Chinese memory in American forms
CHINESE MEMORY IN AMERICAN FORM
Review of Jianqing Zheng.
Enforced Rustication in the
Chinese Cultural Revolution.
Huntsville, TX: Texas Review Press, 2018. ISBN 9781680031768, pp. 36. $ 15.95
(paperback).
Jianqing
Zheng is an Asian American writer who quietly makes a difference in American
poetics and literary history. Despite
the burden of administrative duties as chair of the Department of English at
Mississippi Valley State University, Zheng founded and still edits Valley Voices, a literary journal, and
the peer-reviewed Journal of Ethnic
American Literature. He is a
talented photographer, who like the cultural historian William Ferris, has produced striking visual
documentation of sites and life in the Mississippi Delta. His special interest in poetics , ethnic
literatures, and haiku as a genre which has cross-fertilizing
functions, has occasioned his editing such books as The Other World of Richard Wright: Perspectives on His Haiku
(2011), African American Haiku: Cultural
Visions (2016), Conversations with
Sterling Plumpp (2016), Sonia
Sanchez: Poetic Spirit through Haiku
(2017), and Conversations with Gish Jen
(2018). An accomplished poet, Zheng has
published his work in the chapbooks The
Landscape of Mind (2001) and Minis
(2008). Most recently, this native of
Wuhan, China who lives in the Mississippi Delta has synthesized the multiple
layers of his creative and scholarly sensibility and penchant for aesthetics in
Enforced Rustication in the Chinese
Cultural Revolution. His depiction of cultural memory in poetic forms is
rewarding, for it invites us to ponder vexed issues in contemporary poetics.
One
compelling issue is lack of consensus regarding what has aesthetic validity in
poetry, and smart poets resort to formal experimentation to minimize discord. For example, certain readers who overlook the political implications of a poem
by Walt Whitman might rail against those
in a poem by
Allen Ginsberg; one key element, often masked in interpretation and judgment , is the
reader's beliefs about ethnic expression.
Often such readers can be won over by the use of ambiguity.

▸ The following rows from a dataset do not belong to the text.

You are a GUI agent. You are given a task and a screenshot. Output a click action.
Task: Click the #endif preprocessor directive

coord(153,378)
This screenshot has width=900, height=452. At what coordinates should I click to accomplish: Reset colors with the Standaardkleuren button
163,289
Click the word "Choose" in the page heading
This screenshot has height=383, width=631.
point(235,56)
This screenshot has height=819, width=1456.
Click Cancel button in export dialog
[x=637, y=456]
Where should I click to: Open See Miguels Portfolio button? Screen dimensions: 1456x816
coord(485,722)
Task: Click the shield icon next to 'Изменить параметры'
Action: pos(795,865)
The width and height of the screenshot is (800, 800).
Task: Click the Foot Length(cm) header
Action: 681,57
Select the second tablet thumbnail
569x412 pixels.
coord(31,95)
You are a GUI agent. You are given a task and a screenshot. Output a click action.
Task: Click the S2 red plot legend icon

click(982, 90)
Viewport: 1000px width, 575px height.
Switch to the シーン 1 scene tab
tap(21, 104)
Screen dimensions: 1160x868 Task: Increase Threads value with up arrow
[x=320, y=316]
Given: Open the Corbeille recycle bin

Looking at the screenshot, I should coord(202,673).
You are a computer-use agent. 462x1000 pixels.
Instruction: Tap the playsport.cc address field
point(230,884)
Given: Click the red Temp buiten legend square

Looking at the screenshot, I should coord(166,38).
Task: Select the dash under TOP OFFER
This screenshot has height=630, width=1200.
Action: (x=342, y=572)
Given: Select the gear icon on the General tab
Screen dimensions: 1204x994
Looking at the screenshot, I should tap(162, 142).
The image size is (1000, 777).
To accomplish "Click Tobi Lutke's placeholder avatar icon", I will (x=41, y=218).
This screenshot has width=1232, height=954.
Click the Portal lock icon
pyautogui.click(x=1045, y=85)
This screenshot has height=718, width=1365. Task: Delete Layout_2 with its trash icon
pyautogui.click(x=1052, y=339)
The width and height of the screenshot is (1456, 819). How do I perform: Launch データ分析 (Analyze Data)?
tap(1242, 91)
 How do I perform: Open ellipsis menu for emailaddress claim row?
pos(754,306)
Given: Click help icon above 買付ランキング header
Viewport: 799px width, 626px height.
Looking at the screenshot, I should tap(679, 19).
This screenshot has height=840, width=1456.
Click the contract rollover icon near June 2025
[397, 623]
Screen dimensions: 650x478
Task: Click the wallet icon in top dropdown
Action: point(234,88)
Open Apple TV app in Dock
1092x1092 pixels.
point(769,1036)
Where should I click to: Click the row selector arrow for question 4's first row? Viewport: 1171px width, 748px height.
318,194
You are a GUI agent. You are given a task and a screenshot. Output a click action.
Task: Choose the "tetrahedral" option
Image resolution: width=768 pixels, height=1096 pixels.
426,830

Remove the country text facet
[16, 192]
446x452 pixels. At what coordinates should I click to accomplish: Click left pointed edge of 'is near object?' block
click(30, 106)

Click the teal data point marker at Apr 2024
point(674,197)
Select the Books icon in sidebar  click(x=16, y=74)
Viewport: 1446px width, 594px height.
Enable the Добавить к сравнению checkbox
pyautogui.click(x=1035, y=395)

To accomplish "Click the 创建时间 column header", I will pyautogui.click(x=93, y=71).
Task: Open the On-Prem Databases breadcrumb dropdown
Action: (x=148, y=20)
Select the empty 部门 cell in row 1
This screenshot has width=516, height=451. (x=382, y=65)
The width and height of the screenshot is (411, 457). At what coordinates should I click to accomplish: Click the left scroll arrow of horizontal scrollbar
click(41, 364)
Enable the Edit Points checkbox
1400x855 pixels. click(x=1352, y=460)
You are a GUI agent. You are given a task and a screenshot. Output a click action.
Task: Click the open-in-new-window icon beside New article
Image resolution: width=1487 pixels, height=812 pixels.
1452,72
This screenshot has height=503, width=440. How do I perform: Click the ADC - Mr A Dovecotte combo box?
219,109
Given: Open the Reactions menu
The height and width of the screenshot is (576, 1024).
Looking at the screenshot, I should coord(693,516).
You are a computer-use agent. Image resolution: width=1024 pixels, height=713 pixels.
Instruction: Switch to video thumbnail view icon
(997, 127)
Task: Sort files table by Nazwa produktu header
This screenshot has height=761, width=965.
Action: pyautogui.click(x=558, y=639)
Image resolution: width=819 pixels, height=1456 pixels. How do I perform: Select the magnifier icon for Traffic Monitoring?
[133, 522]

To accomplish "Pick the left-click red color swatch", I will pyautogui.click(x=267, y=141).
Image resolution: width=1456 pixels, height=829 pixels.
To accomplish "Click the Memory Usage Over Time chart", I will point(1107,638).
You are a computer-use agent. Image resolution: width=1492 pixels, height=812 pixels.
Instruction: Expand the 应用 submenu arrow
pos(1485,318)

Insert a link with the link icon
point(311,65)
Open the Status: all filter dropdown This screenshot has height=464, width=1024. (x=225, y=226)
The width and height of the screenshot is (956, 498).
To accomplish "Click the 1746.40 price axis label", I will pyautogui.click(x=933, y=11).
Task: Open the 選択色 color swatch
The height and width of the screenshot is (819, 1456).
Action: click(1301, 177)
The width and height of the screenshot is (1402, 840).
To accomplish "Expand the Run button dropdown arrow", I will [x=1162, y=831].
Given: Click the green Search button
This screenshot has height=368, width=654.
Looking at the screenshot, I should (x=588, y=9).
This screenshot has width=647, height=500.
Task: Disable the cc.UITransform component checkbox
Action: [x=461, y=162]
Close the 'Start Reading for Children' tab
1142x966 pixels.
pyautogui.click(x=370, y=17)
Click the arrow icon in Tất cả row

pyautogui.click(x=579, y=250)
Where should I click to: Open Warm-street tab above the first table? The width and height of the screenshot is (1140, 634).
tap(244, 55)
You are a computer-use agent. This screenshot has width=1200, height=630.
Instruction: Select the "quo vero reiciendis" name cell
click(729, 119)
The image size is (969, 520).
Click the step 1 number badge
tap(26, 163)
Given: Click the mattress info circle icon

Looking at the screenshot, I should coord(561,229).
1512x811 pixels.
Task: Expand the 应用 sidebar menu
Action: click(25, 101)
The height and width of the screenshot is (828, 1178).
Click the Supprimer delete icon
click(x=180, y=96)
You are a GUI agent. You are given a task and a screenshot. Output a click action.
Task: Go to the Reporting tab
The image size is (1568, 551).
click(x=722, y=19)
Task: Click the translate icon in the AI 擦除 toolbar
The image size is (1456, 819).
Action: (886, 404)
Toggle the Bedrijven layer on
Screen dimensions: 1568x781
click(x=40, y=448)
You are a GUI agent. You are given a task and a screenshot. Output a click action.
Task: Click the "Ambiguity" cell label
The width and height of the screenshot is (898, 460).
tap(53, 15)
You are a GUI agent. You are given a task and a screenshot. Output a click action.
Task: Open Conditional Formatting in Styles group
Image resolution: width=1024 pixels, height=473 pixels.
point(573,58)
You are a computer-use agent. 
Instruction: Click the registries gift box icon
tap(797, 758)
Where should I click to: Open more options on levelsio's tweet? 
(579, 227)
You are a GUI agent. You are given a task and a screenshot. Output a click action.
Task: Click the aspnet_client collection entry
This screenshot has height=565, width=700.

In addressing the overtly political significance of the Chinese cultural
revolution (1966-1976), Zheng cleverly adopts strategies one might associate
with the poems of William Carlos Williams, a swerving away from directness by
way of tone, use of lyric narrative, and imagery that provokes ironic
humor. He exploits American lyric forms of subjectivity to critique what
was destructive in rustication and uses the subtle range of traditional haiku
to achieve effects. It is noteworthy
that in dealing with zhiqing (sent-down
educated youth), a special feature of the revolution, the first-person narrator
selectively ends a narrated episode , resonant of classic Chinese
fiction, with a very Americanized illusion of haiku as in
"summer stars
jasmines blooming
all at once" (2)
or
"dock fishing ------
waiting for a bite
from the moon" (20).
The cultural bridging of form makes
the remembering of Chairman Mao's China and efforts to obliterate class
distinction a poignant matter, one that is greatly more revealing than
non-fiction accounts of the
fate-filled decade in Chinese
history generally are. In a few of the
poems, characters and snippets of their dialogue are reminiscent of blues
discourses, a touchstone of synthesis, and of Frank X. Walker's use of personae
in African American poetry of remembering.
Enforced
Rustication in the Chinese Cultural Revolution is a most rewarding book, an
opportunity to think about hidden parallels between Chinese and American
histories, parallels that are emotionally galvanizing.